Starting with the line containing "Pick the red standard color swatch" and going on through the line containing "The width and height of the screenshot is (800, 650).", write out the records again, substituting "Command" for every "Instruction" and leaving everything else unchanged.

Materials provided →
******************************

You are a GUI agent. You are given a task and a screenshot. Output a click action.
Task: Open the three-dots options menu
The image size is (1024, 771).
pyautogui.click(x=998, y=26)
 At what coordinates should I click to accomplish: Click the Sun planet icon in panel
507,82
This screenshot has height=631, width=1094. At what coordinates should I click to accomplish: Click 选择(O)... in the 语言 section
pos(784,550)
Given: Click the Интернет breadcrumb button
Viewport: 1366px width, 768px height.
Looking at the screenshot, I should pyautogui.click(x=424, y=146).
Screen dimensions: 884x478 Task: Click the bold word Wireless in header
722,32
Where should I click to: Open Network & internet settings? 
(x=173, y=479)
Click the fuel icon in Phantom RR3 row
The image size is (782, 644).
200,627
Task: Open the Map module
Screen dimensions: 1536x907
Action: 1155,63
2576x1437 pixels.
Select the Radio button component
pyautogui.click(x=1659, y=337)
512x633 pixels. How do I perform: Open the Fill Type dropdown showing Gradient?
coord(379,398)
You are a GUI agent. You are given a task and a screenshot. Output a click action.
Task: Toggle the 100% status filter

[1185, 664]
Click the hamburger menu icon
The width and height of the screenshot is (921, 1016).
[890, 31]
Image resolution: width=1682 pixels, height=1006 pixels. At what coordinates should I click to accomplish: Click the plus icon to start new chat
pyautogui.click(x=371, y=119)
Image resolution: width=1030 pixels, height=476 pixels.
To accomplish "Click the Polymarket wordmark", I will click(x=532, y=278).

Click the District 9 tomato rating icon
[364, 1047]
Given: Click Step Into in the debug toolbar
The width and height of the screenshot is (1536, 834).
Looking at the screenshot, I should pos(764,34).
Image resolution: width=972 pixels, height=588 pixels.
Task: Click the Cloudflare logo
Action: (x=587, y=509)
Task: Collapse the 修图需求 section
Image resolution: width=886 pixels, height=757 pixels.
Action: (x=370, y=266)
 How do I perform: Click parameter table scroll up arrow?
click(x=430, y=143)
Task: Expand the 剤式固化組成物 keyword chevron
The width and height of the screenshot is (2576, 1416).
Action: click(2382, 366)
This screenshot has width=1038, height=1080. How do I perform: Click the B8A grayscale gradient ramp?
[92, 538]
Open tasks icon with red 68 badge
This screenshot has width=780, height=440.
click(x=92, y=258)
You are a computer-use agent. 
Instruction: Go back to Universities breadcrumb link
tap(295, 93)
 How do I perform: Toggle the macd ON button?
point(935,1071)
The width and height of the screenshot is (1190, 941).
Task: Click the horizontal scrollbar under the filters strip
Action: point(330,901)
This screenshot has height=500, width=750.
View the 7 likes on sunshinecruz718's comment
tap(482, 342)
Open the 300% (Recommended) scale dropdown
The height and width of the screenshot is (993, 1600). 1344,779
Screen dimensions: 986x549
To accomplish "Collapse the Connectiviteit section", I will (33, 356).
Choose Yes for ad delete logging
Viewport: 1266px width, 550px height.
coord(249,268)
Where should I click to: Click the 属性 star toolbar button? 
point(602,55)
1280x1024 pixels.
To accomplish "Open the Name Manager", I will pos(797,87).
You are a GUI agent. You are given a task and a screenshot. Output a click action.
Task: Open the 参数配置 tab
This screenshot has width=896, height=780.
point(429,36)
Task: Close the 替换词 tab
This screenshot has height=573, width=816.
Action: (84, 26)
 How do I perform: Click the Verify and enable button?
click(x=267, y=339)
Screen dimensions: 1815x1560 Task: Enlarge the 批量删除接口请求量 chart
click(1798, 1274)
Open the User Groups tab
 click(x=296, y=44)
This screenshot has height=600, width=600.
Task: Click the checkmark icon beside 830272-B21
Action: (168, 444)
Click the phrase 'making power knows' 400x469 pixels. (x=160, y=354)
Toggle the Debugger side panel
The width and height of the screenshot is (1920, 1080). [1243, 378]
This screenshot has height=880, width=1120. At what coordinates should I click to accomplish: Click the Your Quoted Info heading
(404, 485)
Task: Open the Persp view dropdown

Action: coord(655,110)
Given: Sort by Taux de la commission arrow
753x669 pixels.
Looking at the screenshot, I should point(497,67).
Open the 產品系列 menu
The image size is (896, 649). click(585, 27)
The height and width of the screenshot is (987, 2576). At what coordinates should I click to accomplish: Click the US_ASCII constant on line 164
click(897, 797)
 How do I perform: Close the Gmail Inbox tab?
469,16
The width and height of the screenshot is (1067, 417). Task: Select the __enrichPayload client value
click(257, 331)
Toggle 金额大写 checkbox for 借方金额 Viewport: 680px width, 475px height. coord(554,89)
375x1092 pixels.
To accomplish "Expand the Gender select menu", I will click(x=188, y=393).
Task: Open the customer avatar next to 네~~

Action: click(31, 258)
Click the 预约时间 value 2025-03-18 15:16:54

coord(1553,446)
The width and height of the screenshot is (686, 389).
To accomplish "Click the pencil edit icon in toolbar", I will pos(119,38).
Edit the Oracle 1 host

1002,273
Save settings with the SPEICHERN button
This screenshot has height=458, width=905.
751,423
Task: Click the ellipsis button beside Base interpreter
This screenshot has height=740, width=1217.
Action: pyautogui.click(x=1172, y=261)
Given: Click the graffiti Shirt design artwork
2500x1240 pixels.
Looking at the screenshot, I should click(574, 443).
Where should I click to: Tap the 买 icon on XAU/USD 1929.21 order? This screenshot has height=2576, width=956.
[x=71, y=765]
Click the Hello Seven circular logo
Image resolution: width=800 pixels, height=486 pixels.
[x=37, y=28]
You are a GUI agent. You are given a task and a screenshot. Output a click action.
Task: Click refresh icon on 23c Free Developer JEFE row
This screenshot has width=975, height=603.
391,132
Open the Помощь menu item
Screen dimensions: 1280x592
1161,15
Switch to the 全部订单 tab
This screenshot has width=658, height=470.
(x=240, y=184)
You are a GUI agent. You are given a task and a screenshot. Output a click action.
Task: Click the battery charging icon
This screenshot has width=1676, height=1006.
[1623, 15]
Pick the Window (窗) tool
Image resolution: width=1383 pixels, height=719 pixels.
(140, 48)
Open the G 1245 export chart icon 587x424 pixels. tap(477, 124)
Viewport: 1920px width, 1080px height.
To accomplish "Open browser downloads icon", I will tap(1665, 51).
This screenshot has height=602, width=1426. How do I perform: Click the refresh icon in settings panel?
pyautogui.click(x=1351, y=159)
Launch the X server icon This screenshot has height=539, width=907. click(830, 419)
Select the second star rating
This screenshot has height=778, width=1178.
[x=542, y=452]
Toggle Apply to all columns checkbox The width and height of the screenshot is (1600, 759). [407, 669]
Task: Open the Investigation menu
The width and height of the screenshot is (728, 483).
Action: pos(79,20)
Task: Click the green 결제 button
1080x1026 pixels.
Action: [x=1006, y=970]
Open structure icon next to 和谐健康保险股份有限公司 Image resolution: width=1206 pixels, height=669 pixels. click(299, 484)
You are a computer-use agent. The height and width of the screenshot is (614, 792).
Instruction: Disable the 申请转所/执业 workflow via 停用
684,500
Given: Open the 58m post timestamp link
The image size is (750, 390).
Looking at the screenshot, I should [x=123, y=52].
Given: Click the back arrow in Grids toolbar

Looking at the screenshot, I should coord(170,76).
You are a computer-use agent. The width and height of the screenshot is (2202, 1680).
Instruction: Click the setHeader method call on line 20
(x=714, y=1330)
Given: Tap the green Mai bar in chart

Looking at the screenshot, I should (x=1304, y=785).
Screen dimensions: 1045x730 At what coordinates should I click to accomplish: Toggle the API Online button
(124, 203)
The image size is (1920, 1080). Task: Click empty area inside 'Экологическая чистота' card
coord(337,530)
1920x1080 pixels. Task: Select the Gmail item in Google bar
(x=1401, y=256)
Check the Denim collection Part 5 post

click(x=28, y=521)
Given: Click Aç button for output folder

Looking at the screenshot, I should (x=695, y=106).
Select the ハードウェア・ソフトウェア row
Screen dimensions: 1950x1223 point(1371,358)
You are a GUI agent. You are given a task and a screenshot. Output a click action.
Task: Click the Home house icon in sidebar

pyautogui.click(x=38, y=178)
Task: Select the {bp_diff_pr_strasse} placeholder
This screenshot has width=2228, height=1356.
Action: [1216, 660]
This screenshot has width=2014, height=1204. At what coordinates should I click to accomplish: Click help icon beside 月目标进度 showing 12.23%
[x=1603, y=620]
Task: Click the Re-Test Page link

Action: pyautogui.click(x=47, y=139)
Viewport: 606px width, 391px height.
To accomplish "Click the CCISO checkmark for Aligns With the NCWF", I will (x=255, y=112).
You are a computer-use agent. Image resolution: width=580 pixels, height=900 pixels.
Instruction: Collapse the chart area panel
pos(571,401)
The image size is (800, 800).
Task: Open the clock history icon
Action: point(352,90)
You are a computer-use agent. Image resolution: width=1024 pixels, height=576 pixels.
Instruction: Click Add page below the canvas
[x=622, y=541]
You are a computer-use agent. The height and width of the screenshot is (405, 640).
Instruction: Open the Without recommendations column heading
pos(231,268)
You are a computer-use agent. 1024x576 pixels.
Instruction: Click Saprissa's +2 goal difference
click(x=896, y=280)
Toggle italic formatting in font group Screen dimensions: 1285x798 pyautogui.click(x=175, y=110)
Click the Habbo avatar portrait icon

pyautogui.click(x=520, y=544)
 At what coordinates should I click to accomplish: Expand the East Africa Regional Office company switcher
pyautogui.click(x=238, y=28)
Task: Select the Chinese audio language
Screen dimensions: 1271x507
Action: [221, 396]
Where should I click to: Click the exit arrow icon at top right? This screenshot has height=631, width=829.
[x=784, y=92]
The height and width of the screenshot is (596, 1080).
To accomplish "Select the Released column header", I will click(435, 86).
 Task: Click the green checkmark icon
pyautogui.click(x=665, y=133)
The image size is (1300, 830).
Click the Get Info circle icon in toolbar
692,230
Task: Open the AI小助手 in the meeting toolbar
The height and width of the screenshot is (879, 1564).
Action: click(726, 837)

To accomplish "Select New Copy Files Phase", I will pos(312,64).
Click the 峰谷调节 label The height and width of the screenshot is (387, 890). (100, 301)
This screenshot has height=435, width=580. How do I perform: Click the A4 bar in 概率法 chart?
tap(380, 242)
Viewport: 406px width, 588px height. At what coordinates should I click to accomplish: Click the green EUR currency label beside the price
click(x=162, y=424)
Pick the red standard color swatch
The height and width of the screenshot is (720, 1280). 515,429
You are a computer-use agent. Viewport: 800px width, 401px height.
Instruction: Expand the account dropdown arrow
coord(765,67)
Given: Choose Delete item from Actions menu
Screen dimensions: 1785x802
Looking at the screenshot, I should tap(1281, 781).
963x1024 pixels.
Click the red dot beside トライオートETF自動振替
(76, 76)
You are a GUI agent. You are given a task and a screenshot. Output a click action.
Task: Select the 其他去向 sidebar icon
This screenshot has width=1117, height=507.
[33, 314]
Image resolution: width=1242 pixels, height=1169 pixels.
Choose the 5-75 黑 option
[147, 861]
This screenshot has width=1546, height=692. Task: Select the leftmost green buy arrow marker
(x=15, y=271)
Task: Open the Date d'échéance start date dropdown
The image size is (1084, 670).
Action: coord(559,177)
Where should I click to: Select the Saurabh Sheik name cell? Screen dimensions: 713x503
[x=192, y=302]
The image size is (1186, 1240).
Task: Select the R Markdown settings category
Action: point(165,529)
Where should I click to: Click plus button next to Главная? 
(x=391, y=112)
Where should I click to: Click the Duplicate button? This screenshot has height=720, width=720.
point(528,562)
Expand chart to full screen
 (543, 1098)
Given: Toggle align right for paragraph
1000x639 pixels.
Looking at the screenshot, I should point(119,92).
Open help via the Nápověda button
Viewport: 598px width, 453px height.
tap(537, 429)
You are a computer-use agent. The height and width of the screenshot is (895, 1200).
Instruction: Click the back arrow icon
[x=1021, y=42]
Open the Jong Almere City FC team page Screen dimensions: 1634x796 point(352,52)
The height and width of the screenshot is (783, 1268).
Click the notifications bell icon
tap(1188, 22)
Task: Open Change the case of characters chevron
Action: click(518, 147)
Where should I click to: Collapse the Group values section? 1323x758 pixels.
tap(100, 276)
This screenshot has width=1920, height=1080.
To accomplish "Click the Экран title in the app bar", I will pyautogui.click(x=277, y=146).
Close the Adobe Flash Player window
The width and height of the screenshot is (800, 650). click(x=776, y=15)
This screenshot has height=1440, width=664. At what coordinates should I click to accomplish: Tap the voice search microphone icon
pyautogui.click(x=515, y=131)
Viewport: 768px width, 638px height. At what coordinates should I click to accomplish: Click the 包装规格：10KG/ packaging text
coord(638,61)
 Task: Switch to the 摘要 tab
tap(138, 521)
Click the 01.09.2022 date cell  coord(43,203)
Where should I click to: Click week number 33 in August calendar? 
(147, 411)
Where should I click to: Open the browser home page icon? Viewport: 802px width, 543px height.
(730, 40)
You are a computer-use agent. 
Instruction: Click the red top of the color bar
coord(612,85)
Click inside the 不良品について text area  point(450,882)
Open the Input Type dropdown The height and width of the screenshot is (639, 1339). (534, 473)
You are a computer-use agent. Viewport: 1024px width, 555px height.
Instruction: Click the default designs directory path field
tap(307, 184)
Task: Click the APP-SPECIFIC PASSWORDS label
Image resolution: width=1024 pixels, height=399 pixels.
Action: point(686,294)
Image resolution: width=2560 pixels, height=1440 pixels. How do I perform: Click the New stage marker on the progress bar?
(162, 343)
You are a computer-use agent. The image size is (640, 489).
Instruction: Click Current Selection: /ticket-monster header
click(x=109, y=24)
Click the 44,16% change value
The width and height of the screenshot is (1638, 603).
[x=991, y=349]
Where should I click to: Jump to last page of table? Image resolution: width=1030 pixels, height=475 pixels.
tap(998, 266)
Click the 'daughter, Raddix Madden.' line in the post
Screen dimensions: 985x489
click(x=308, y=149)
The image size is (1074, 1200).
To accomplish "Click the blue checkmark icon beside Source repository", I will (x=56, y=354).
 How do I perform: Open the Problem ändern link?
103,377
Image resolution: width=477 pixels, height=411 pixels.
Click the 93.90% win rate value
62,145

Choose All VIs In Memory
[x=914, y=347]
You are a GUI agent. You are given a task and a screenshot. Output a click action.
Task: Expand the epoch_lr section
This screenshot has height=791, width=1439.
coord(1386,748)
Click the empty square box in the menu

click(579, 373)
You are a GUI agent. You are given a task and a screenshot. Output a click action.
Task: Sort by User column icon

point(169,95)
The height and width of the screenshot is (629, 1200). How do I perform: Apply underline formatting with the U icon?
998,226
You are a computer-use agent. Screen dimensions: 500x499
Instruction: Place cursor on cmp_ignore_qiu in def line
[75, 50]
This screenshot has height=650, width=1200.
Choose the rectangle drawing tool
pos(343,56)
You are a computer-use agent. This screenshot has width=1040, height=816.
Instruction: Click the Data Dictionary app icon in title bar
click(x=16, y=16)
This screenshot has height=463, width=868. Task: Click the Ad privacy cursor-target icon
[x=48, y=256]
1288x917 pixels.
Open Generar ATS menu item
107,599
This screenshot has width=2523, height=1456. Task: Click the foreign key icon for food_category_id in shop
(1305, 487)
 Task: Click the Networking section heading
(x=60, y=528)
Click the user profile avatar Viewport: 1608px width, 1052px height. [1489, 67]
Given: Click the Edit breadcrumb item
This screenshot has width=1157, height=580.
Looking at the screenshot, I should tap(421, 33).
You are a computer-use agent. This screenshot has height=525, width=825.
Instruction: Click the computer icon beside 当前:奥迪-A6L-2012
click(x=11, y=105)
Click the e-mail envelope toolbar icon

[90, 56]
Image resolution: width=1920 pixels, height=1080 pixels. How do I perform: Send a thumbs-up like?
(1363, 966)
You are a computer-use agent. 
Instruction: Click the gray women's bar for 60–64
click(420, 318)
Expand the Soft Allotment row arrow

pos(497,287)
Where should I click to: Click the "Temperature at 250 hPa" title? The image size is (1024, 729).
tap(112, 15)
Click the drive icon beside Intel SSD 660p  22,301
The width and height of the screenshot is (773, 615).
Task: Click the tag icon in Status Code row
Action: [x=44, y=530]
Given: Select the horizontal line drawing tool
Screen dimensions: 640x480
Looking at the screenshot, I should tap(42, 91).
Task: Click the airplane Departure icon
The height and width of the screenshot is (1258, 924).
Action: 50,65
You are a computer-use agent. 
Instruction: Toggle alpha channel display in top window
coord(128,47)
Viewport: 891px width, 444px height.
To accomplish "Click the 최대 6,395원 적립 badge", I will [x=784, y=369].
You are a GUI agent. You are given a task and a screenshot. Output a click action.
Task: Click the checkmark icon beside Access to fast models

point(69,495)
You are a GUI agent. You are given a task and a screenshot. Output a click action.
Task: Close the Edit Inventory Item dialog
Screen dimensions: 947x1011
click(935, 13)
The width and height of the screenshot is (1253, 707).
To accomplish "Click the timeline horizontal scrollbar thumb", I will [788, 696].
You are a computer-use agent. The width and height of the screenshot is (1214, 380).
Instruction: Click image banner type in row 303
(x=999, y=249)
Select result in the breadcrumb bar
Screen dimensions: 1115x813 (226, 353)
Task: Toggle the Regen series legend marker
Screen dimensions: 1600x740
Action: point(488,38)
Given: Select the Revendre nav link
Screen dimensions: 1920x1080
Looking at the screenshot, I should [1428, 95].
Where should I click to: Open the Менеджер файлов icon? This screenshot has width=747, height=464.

******************************

Solution to this exercise →
Pick the red standard color swatch
The height and width of the screenshot is (720, 1280). 515,429
You are a computer-use agent. Viewport: 800px width, 401px height.
Command: Expand the account dropdown arrow
coord(765,67)
Given: Choose Delete item from Actions menu
Screen dimensions: 1785x802
Looking at the screenshot, I should tap(1281, 781).
963x1024 pixels.
Click the red dot beside トライオートETF自動振替
(76, 76)
You are a GUI agent. You are given a task and a screenshot. Output a click action.
Task: Select the 其他去向 sidebar icon
This screenshot has width=1117, height=507.
[33, 314]
Image resolution: width=1242 pixels, height=1169 pixels.
Choose the 5-75 黑 option
[147, 861]
This screenshot has width=1546, height=692. Task: Select the leftmost green buy arrow marker
(x=15, y=271)
Task: Open the Date d'échéance start date dropdown
The image size is (1084, 670).
Action: coord(559,177)
Where should I click to: Select the Saurabh Sheik name cell? Screen dimensions: 713x503
[x=192, y=302]
The image size is (1186, 1240).
Task: Select the R Markdown settings category
Action: point(165,529)
Where should I click to: Click plus button next to Главная? 
(x=391, y=112)
Where should I click to: Click the Duplicate button? This screenshot has height=720, width=720.
point(528,562)
Expand chart to full screen
 (543, 1098)
Given: Toggle align right for paragraph
1000x639 pixels.
Looking at the screenshot, I should point(119,92).
Open help via the Nápověda button
Viewport: 598px width, 453px height.
tap(537, 429)
You are a computer-use agent. The height and width of the screenshot is (895, 1200).
Command: Click the back arrow icon
[x=1021, y=42]
Open the Jong Almere City FC team page Screen dimensions: 1634x796 point(352,52)
The height and width of the screenshot is (783, 1268).
Click the notifications bell icon
tap(1188, 22)
Task: Open Change the case of characters chevron
Action: click(518, 147)
Where should I click to: Collapse the Group values section? 1323x758 pixels.
tap(100, 276)
This screenshot has width=1920, height=1080.
To accomplish "Click the Экран title in the app bar", I will pyautogui.click(x=277, y=146).
Close the Adobe Flash Player window
The width and height of the screenshot is (800, 650). click(x=776, y=15)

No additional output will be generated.